§ EXCERPTED RECORDS

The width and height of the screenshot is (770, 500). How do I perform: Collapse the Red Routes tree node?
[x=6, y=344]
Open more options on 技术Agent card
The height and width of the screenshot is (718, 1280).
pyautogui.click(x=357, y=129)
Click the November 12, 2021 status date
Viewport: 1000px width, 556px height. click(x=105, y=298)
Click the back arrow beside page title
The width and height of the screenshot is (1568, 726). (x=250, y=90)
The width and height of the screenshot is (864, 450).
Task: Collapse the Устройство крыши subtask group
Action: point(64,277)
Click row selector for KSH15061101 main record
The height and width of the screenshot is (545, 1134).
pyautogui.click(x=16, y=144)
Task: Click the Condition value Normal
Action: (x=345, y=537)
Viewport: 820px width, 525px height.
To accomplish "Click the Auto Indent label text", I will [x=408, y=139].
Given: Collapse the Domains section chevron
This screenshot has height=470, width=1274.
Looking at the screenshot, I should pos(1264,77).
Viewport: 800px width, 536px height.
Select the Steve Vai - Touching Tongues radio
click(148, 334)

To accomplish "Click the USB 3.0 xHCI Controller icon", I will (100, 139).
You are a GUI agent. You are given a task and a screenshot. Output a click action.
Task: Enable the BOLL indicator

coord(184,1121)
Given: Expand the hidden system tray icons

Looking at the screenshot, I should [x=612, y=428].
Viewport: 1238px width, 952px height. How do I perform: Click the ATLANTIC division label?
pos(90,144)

§ TO DO
A reply should hold exactly the lines from the one containing "Given: Expand the hidden system tray icons" through the end of the data above, nothing more.

§ WRITTEN SOLUTION
Given: Expand the hidden system tray icons

Looking at the screenshot, I should [x=612, y=428].
Viewport: 1238px width, 952px height. How do I perform: Click the ATLANTIC division label?
pos(90,144)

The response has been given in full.